The Standard Blog

Price correction in property market

Published on 01/07/2009

Peter Okong’o

Kenya’s property market is highly stratified, a factor that has helped protect it from the swing and burst cycles that characterize the industry elsewhere in the region.

But that comfort zone may soon be wiped away, if our reading of the tea leaves is correct.

Our lead story today reports that the housing section of the property market is experiencing a shift, after investment by the Diaspora — mostly Kenyans living in America and the UK — dropped significantly, in the wake of the global financial crisis.

This group of investors was largely responsible for the huge appreciation in the price of housing and land, between 2002 and 2007.

That began to change after last year’s post-election violence and the global credit crisis rocked their confidence and emptied their pockets in rapid succession.

Most remittances are now channeled to food, paying school fees and meeting other daily expenses of their dependants. Statistics from the Central Bank of Kenya indicate that remittances from the Diaspora fell in January to its lowest figure since December 2006.

While remittances have since increased, they are still prone to wild swings. Meanwhile, the effect of will prevail for a while.

The middle class, the main driver of the housing boom, are also shying away from taking up mortgages.

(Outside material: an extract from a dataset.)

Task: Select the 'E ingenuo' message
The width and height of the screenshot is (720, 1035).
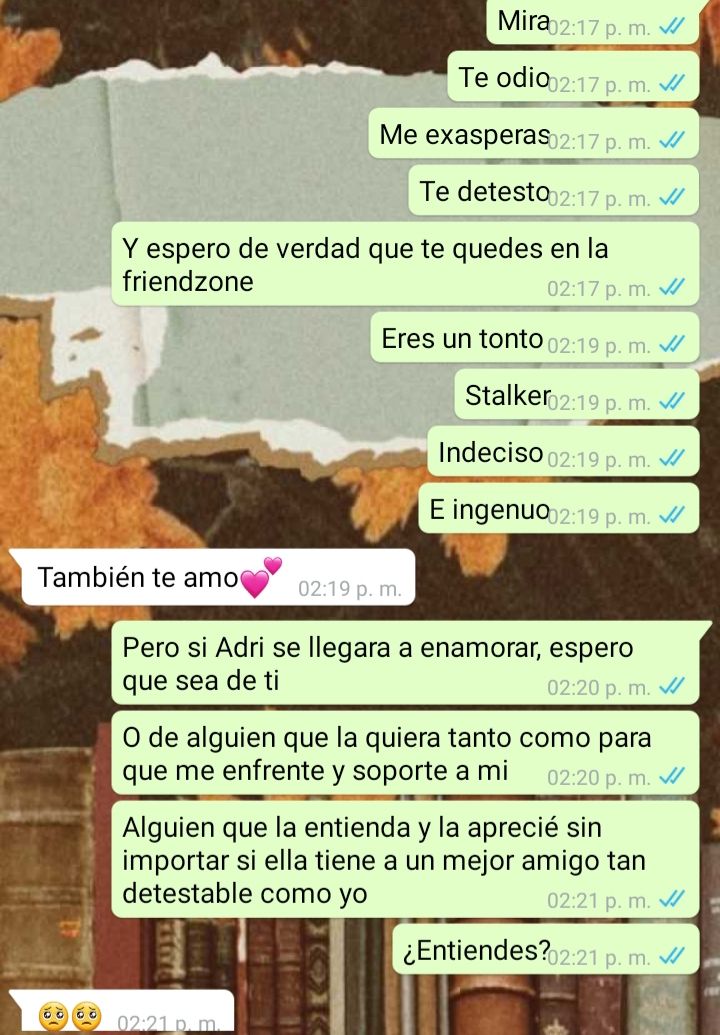Action: click(x=558, y=509)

Most affected are build-to-rent houses in Nairobi and Mombasa. In Nairobi’s Langata, several high rise apartments have remained without tenants nearly six months after they were completed, something that would have been unthinkable just a year ago.

Another factor that has fuelled the often ridiculous spiraling of residential property prices is the involvement of speculators. This group took advantage of Kenyan’s never dying thirst to own both land and homes, to drive prices upwards and make huge profits.

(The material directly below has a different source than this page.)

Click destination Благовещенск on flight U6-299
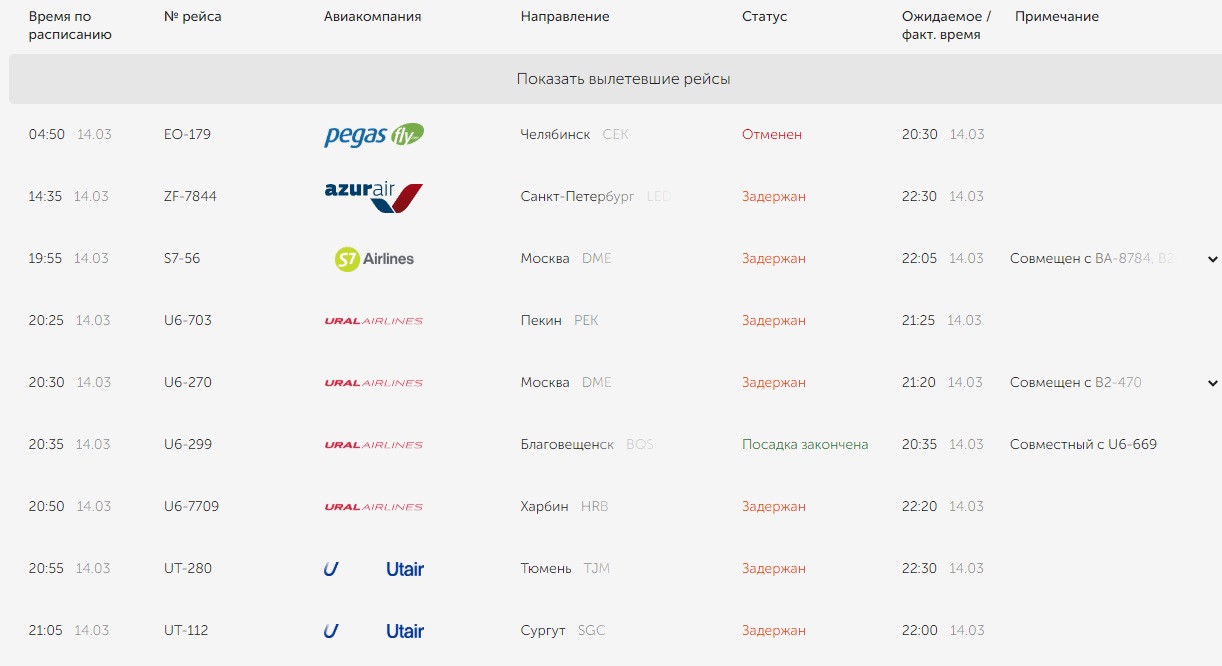This screenshot has height=666, width=1222. 567,444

But the phenomenal growth of high-priced multi-storey apartments for rent, even in hitherto exclusive suburbs of Nairobi, also reflects the fact that the city is running out of land for housing, hence the move by many to buy land in areas like Athi River.

Eventually, these will become part of the greater Nairobi Metropolitan area, as the city moves further outward.

That will inevitably push up land rates and the cost of property.

But even houses initially built for sale, are now being offered for rentals, after the owners found no ready buyers. Faced with huge monthly mortgage repayments, they opted to get tenants while biding time in the hope of another boom.

Kenya’s harsh economic climate and high inflation, combined with political uncertainty, job losses and tightening of credit have all combined to force a price correction on housing prices.


1. On Wednesday July 15, 2009, 8:27 AM , Elijah Monda, United Kingdom wrote:

  Thanks for the correction of the market in house property. What about KRA Tax, will it correct itself? one used car imported to kenya attracts a tax of 76.75 percent based on KRA valuation. Please help if you can. I feel that Kenya operates a closed economy.